IEEE Trans Nanobioscience. 2023 Oct;22(4):763-770. doi: 10.1109/TNB.2023.3283462. Epub 2023 Oct 3.
Metagenomics is an unobtrusive science linking microbial genes to biological functions or environmental states. Classifying microbial genes into their functional repertoire is an important task in the downstream analysis of Metagenomic studies. The task involves Machine Learning (ML) based supervised methods to achieve good classification performance. Random Forest (RF) has been applied rigorously to microbial gene abundance profiles, mapping them to functional phenotypes. The current research targets tuning RF by the evolutionary ancestry of microbial phylogeny, developing a Phylogeny-RF model for functional classification of metagenomes. This method facilitates capturing the effects of phylogenetic relatedness in an ML classifier itself rather than just applying a supervised classifier over the raw abundances of microbial genes. The idea is rooted in the fact that closely related microbes by phylogeny are highly correlated and tend to have similar genetic and phenotypic traits. Such microbes behave similarly; and hence tend to be selected together, or one of these could be dropped from the analysis, to improve the ML process. The proposed Phylogeny-RF algorithm has been compared with state-of-the-art classification methods including RF and the phylogeny-aware methods of MetaPhyl and PhILR, using three real-world 16S rRNA metagenomic datasets. It has been observed that the proposed method not only achieved significantly better performance than the traditional RF model but also performed better than the other phylogeny-driven benchmarks (p < 0.05). For example, Phylogeny-RF attained a highest AUC of 0.949 and Kappa of 0.891 over soil microbiomes in comparison to other benchmarks.
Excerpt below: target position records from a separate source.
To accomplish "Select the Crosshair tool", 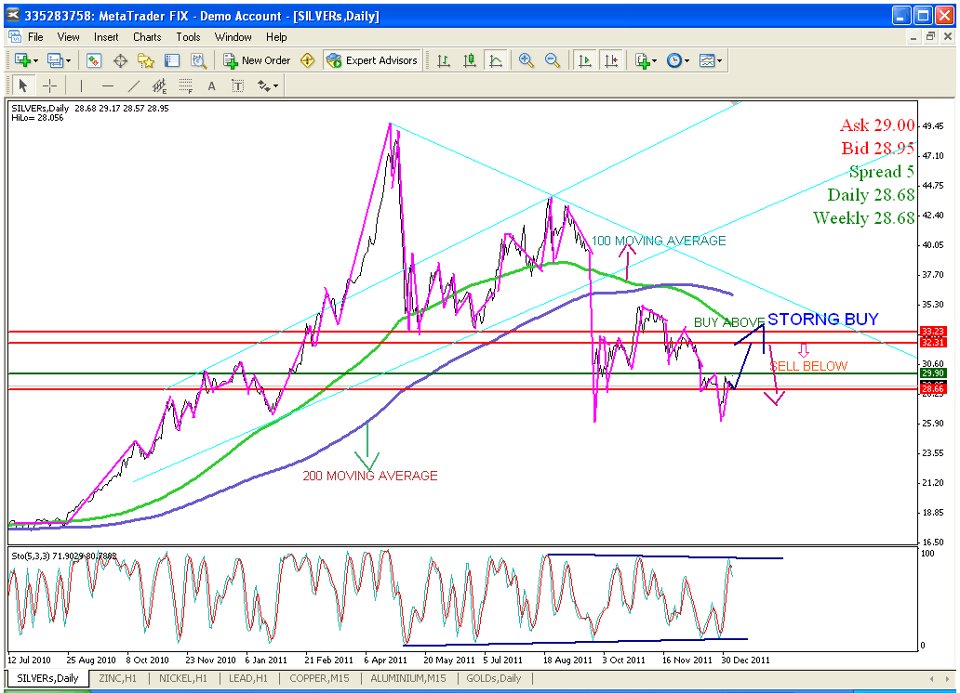I will coord(49,86).
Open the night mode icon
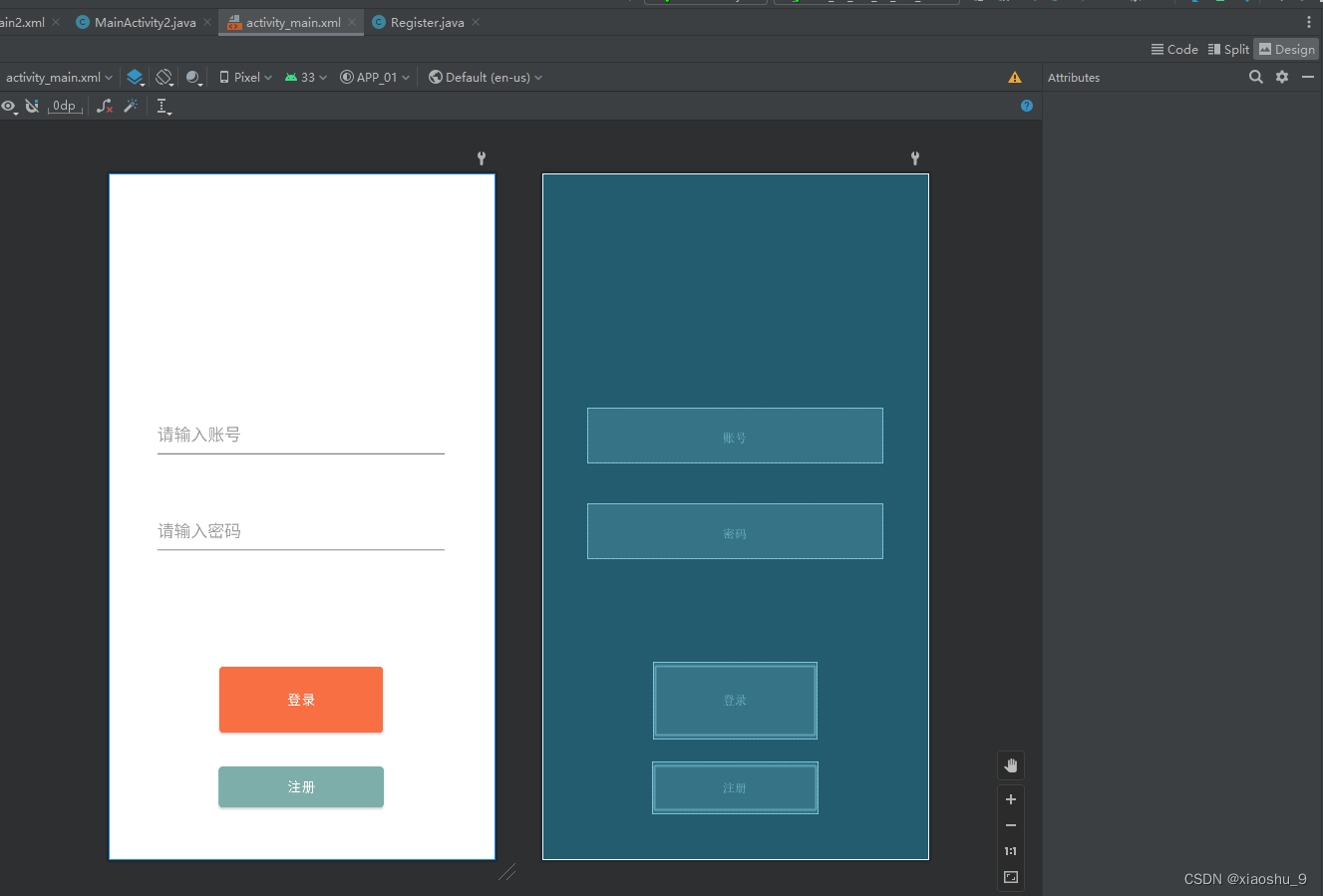The image size is (1323, 896). click(x=193, y=77)
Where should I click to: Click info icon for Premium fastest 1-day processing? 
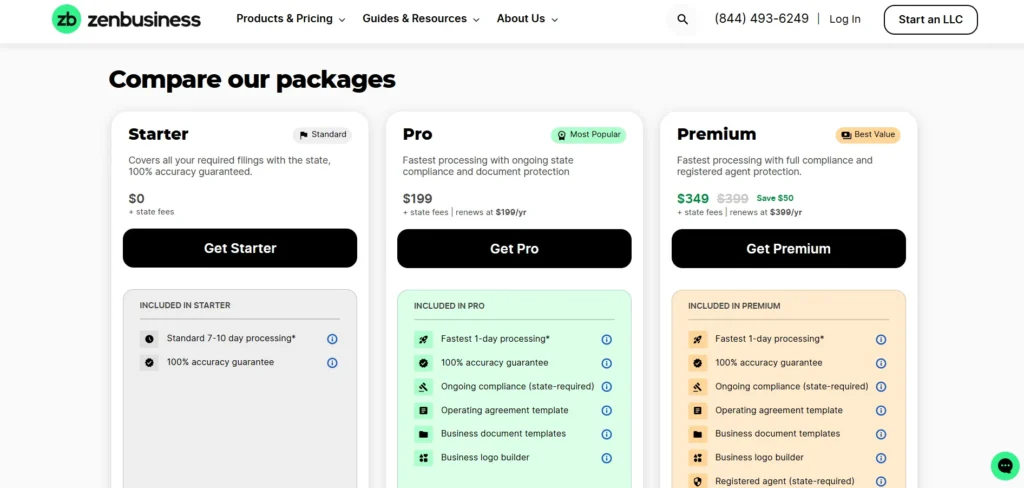881,340
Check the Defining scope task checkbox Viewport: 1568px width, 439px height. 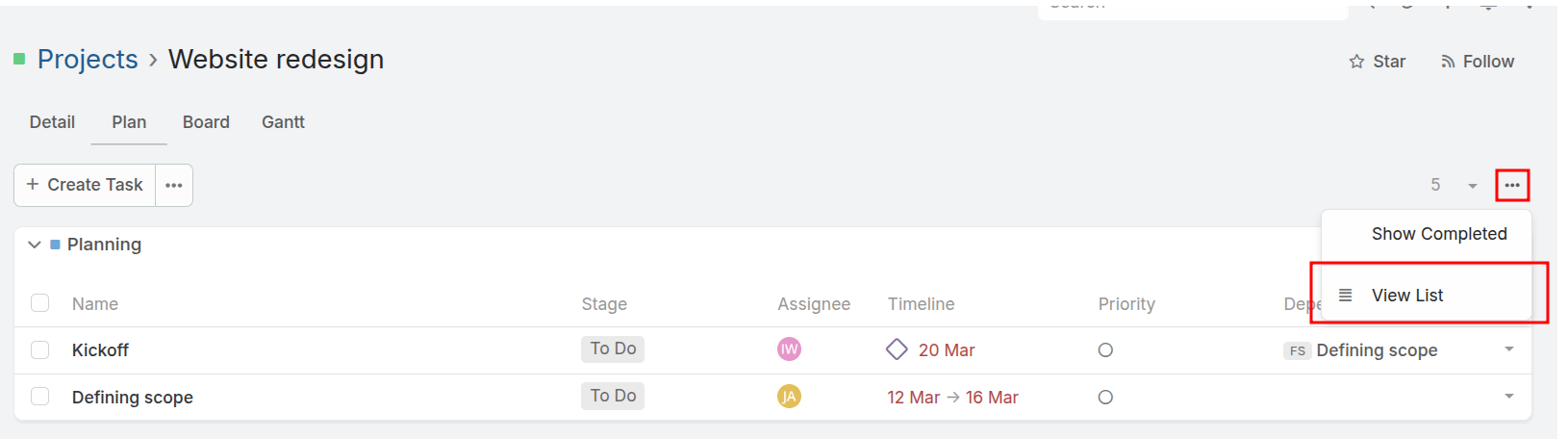pyautogui.click(x=39, y=397)
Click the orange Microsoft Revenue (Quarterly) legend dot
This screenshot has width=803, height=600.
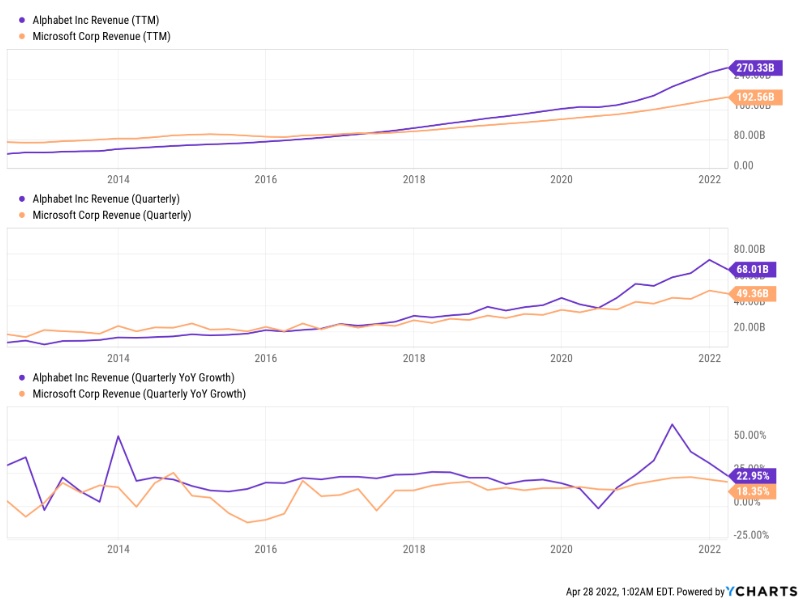pos(23,215)
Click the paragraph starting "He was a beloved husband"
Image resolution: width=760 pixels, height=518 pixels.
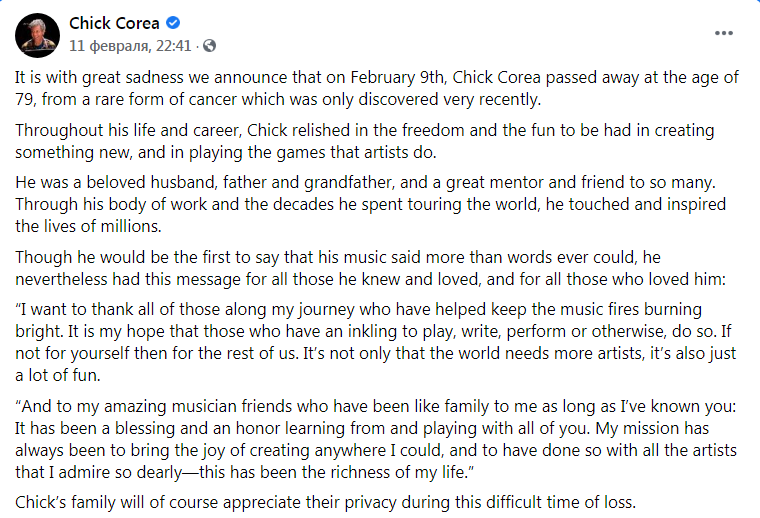(x=369, y=206)
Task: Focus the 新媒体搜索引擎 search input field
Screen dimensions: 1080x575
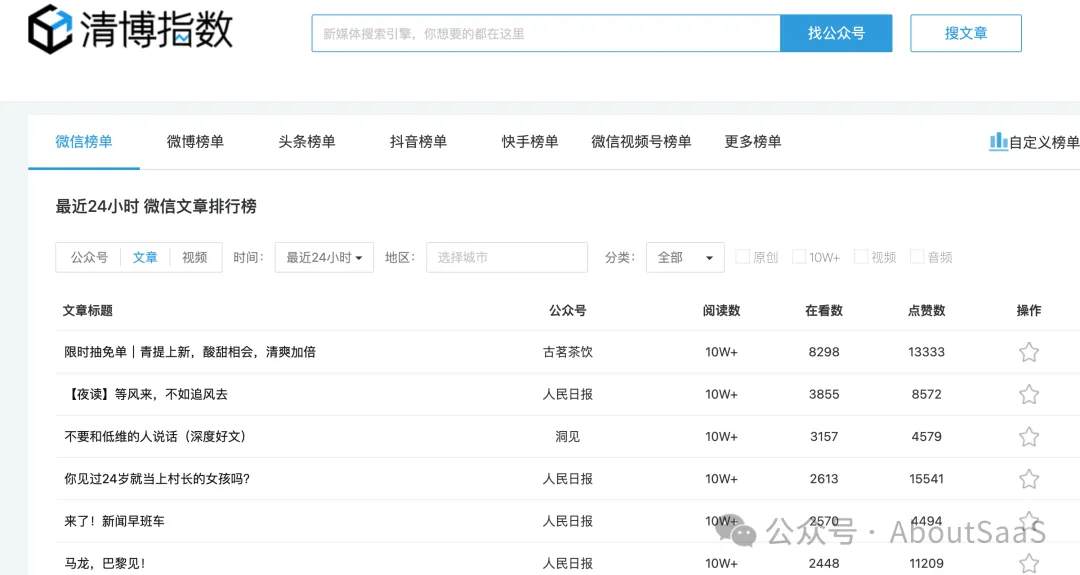Action: coord(545,33)
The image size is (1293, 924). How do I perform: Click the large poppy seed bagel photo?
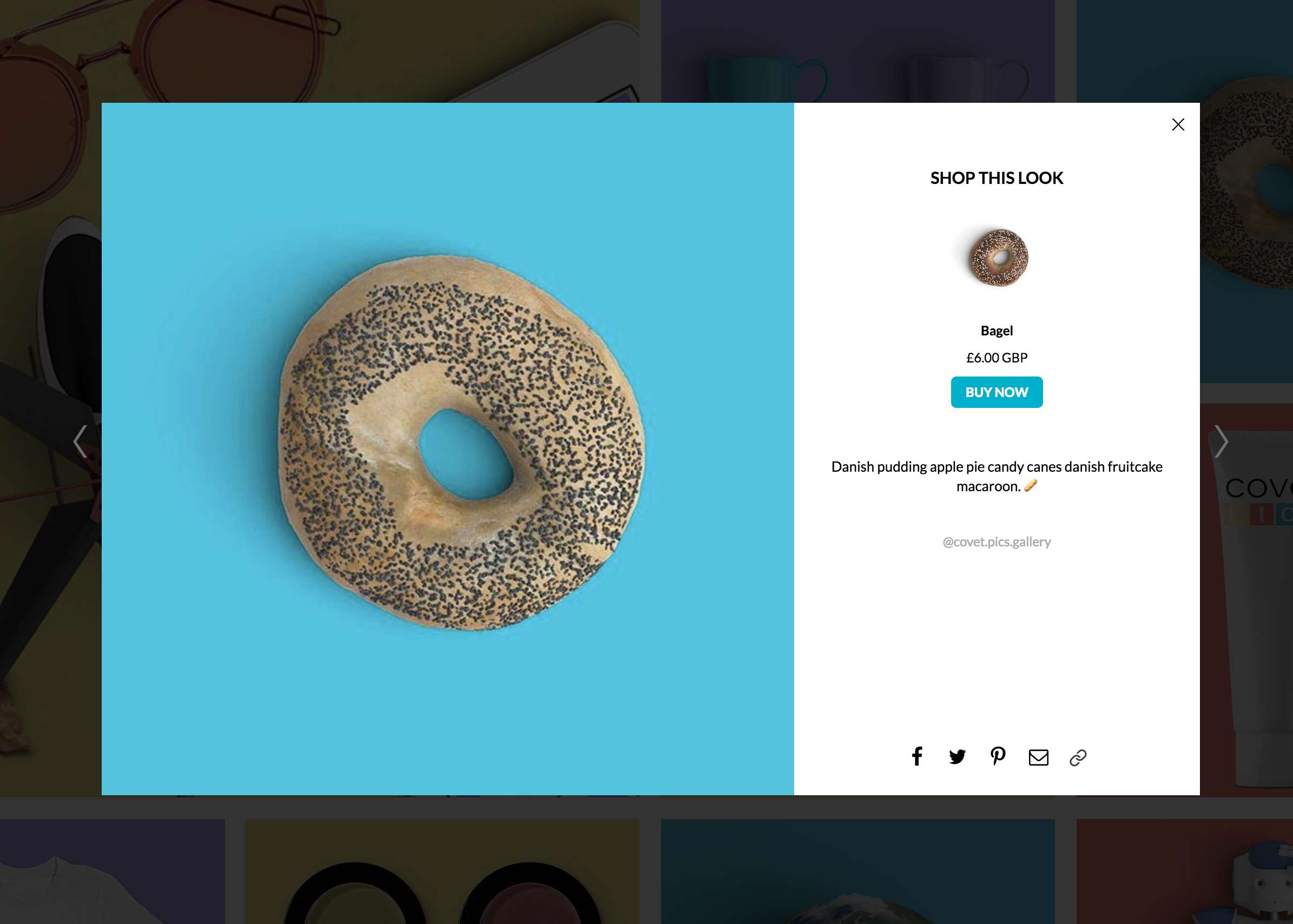(x=448, y=449)
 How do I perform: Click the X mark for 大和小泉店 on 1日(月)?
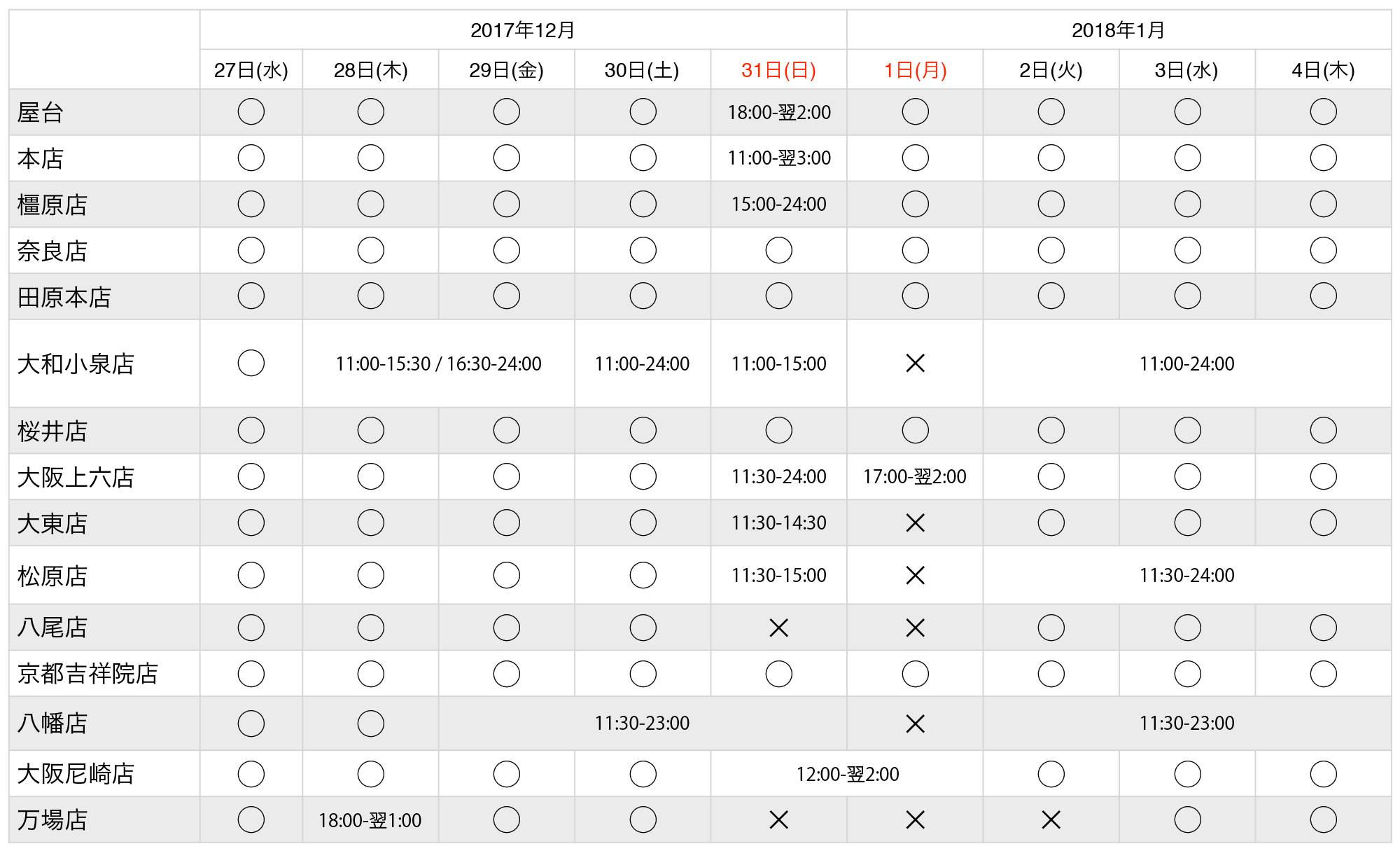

宏基因组学是一门不引人注目的科学,它将微生物基因与生物功能或环境状态联系起来。将微生物基因分类到其功能库中是宏基因组学研究下游分析的一项重要任务。这项任务涉及基于机器学习 (ML) 的监督方法,以实现良好的分类性能。随机森林 (RF) 已被严格应用于微生物基因丰度谱,将其映射到功能表型上。目前的研究目标是通过微生物系统发育的进化史来调整 RF,开发一种用于宏基因组功能分类的系统发育-RF 模型。该方法有助于在 ML 分类器本身中捕获系统发育相关性的影响,而不仅仅是在微生物基因的原始丰度上应用监督分类器。这一想法源于这样一个事实,即通过系统发育密切相关的微生物高度相关,并且往往具有相似的遗传和表型特征。这些微生物表现相似;因此,它们往往会被一起选择,或者其中一个可以从分析中删除,以改善 ML 过程。所提出的系统发育-RF 算法已与包括 RF 在内的最先进的分类方法以及 MetaPhyl 和 PhILR 的系统发育感知方法进行了比较,使用了三个真实的 16S rRNA 宏基因组数据集。结果表明,该方法不仅显著优于传统的 RF 模型,而且优于其他系统发育驱动的基准(p<0.05)。例如,与其他基准相比,Phylogeny-RF 在土壤微生物组中获得了最高的 AUC 为 0.949 和 Kappa 为 0.891。